I haven’t seen a file transfer operation be CPU-bound since the PIO IDE days… What am I missing?

(Edit: I assume you’re primarilly using multicore for thumbnail generation?)

Read this: Under the Hood of Rapid Photo Downloader
That should answer your questions, but if not, feel free to ask me here.

One thing I may not have mentioned in that document is that libgphoto2 is not multithreaded, meaning to access multiple cameras in parallel, multiple processes are an absolute necessity.

Also keep in mind the program can be configured to back up as it downloads too, and people can have multiple backup devices.

Aaah. Interesting. Are there defaults that attempt to prevent thrashing cases? (e.g. multiple files from a source device simultaneously, multiple files on a single destination device simultaneously)?

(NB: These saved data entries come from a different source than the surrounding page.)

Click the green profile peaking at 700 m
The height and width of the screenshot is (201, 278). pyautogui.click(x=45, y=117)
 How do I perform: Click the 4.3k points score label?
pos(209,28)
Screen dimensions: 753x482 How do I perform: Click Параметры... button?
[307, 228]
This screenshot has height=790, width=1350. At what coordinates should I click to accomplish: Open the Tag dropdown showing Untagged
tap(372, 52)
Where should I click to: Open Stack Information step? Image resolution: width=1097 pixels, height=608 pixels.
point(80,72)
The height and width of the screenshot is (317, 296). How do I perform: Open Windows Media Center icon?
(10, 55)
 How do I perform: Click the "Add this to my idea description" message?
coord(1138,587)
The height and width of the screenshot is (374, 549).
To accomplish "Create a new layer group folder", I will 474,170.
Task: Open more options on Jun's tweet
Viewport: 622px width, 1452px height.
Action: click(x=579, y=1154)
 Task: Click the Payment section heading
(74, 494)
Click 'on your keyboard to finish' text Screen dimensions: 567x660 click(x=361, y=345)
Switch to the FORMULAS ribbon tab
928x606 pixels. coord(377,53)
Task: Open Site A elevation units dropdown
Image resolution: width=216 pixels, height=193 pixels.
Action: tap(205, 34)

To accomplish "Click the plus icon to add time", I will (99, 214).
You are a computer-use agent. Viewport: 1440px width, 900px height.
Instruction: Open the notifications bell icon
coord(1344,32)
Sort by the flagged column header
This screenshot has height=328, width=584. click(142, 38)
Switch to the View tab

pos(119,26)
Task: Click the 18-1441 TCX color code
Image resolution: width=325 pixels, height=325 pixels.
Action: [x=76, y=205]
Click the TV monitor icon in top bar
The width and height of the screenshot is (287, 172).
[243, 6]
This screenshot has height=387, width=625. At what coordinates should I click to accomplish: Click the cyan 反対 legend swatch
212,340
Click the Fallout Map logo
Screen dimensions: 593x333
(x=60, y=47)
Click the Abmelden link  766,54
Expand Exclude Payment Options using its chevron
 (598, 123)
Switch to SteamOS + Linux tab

One source multiple simultaneous dests (e.g. the multiple-backup use case you describe) would probably be one situation where multicore outside of thumbnailing would be beneficial. Overall it appears the primary multicore use case is thumbnailing?

(In case you haven’t guessed, I’ve experienced severe system degradation due to I/O thrashing many times.)

If you look at the diagram, you will see that there is one copy process per device. So that’s impossible.

When downloading from multiple devices to the computer itself (not backup drives), that’s possible. But it’s normally not an issue because copying from external devices is normally much slower than copying to the hard drive / SSD on the computer.

No, not at all. The Point behind using multiple processes is (1) to make the program easier to code and maintain, and (2) for performance. Python has a global interpreter lock. A multithreaded Python program uses only one core, which is not good now that most computers have four or more cores. The main Rapid Photo Downloader process draws the GUI, some housekeeping, and coordinates everything else. The main work is done in a bunch of helper processes whose task is to solve a particular problem in coordination with other processes.

Consider the timeline. Generating that is computationally expensive. Some people download several hundred thousand files at a time from multiple devices (e.g. time-lapse photographers). The GUI has to be responsive while the timeline is being generated, so timeline generation is done in its own process.

The multi-process approach is elegant and fast.